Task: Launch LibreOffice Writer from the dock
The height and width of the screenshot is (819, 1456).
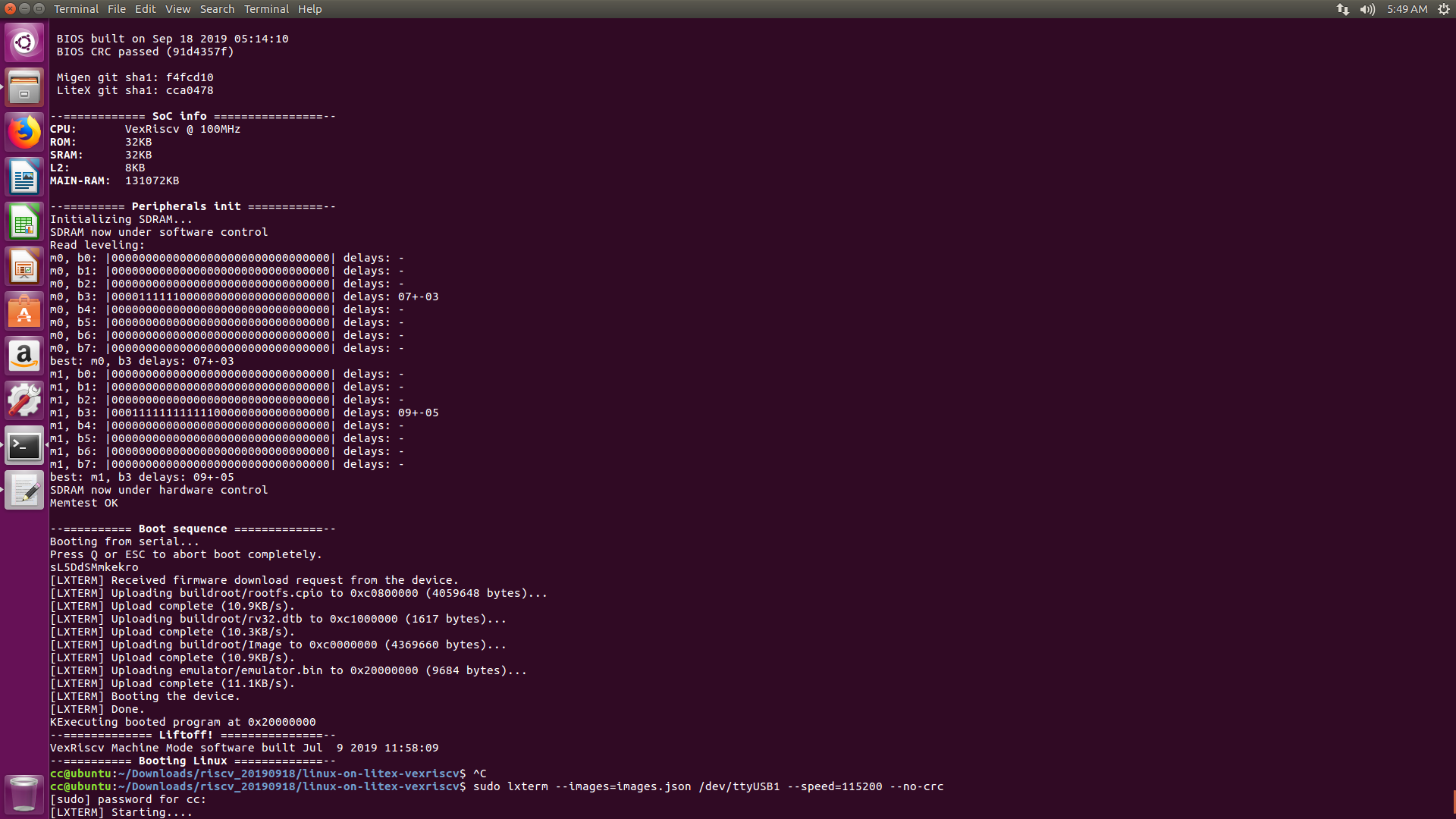Action: click(x=24, y=176)
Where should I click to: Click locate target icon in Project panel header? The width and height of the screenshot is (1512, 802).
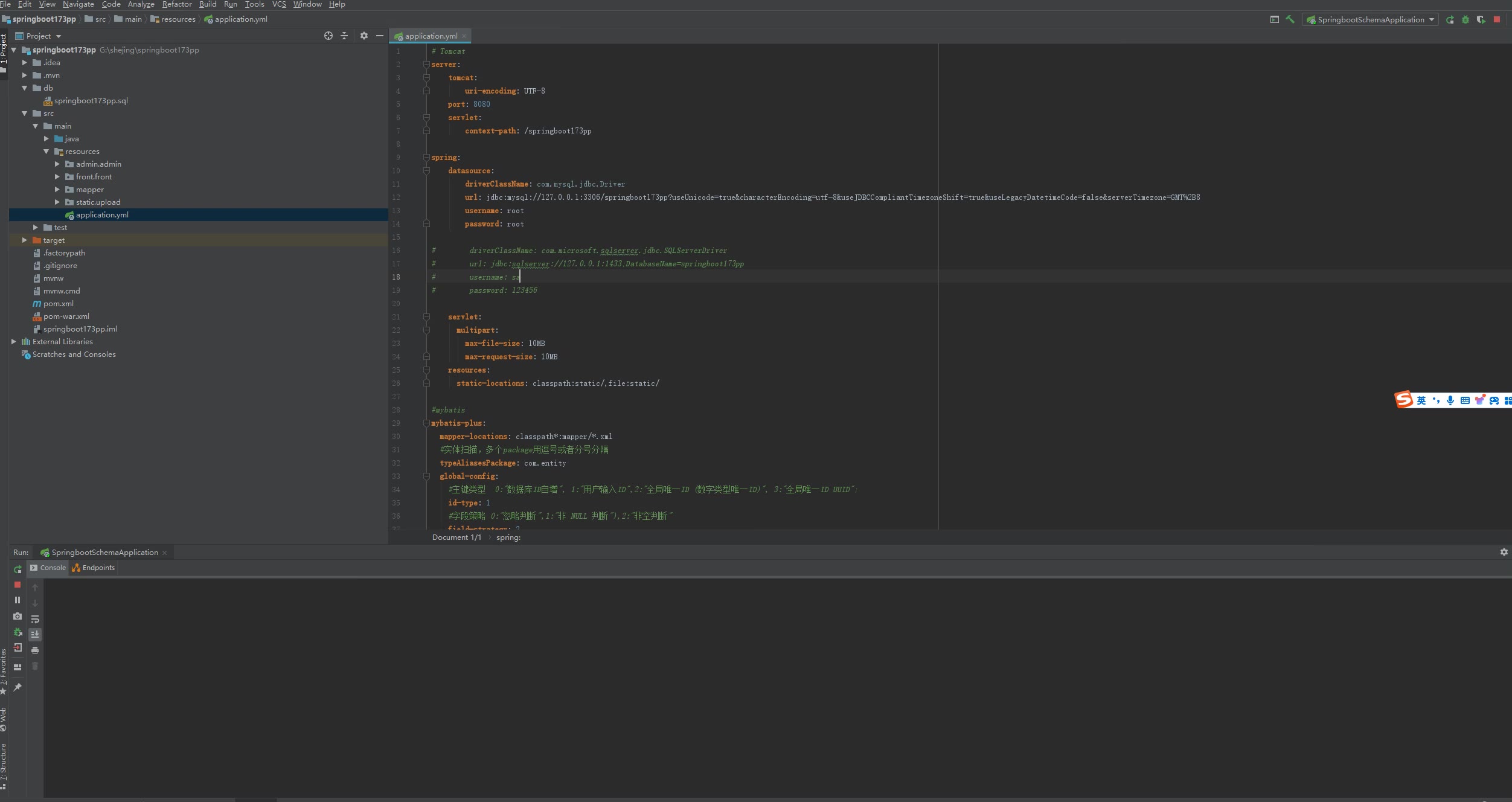coord(328,36)
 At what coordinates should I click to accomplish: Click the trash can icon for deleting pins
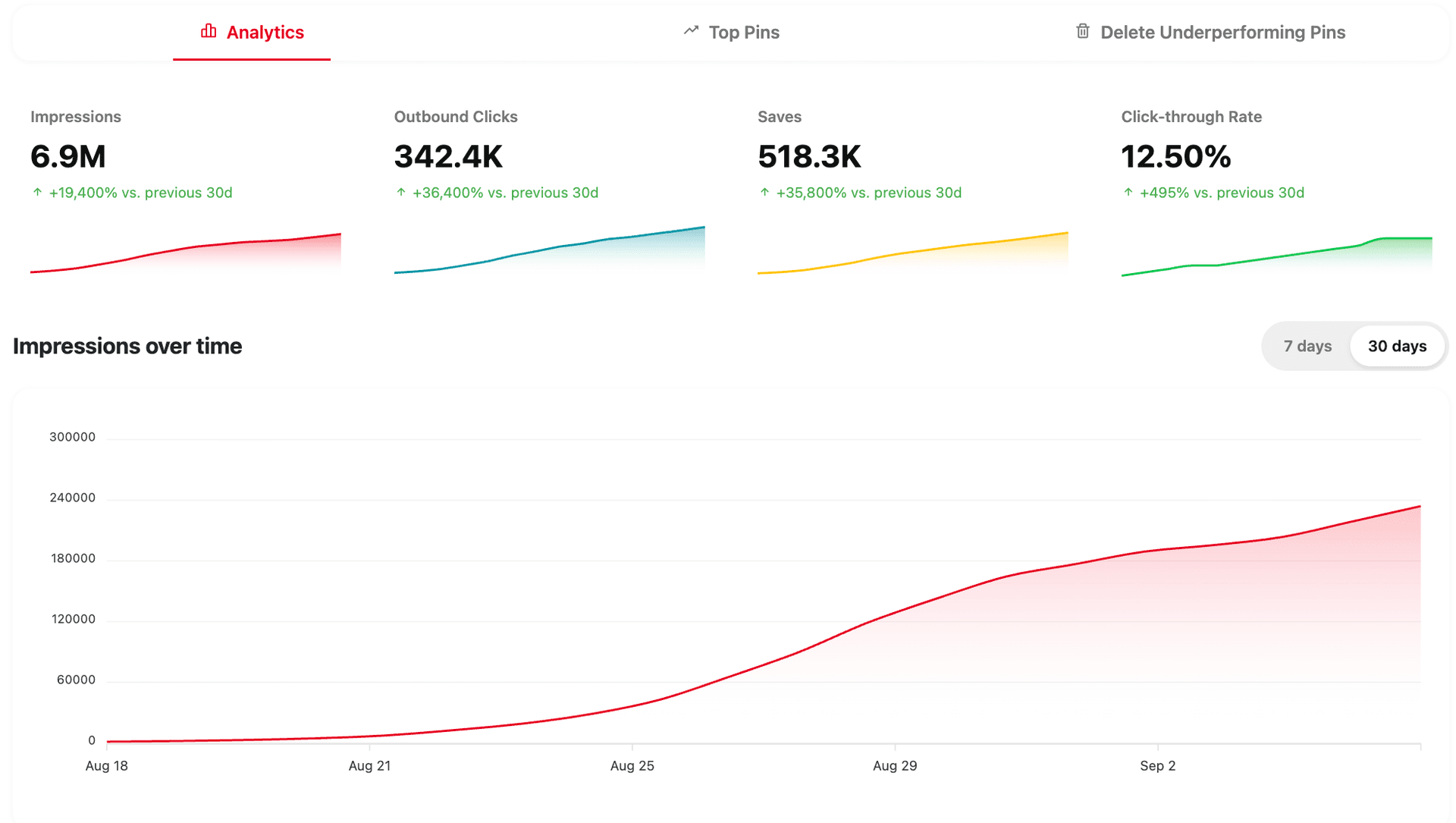(1083, 31)
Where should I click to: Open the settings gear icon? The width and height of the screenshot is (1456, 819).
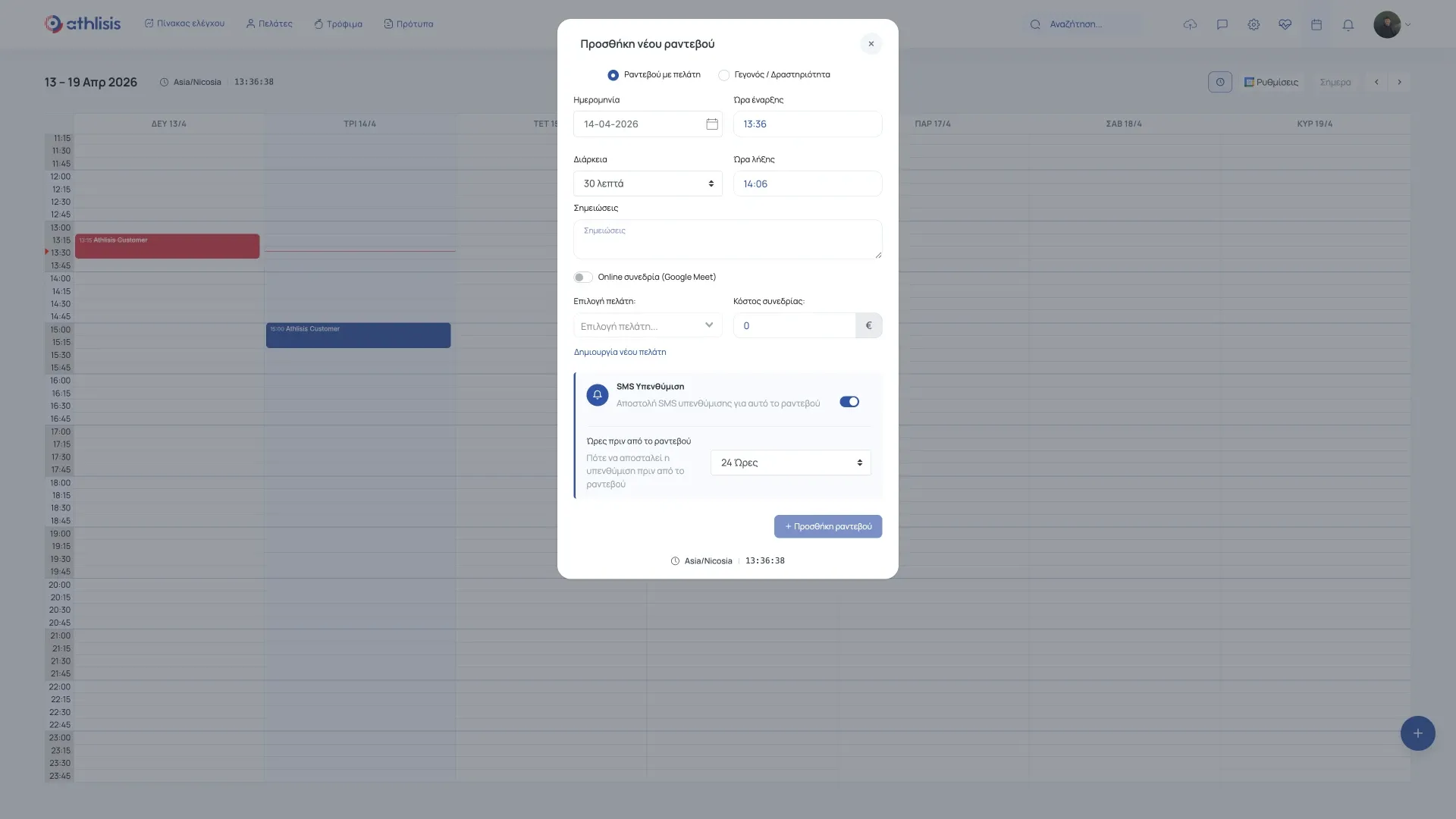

__Task requirements__. Would you output the data above exactly as written, but with no images?

__Result__.
Task: Launch LibreOffice Writer from the dock
The height and width of the screenshot is (819, 1456).
Action: click(x=24, y=176)
Where should I click to: Click locate target icon in Project panel header? The width and height of the screenshot is (1512, 802).
coord(328,36)
 At what coordinates should I click to accomplish: Click the trash can icon for deleting pins
(1083, 31)
Where should I click to: Open the settings gear icon? The width and height of the screenshot is (1456, 819).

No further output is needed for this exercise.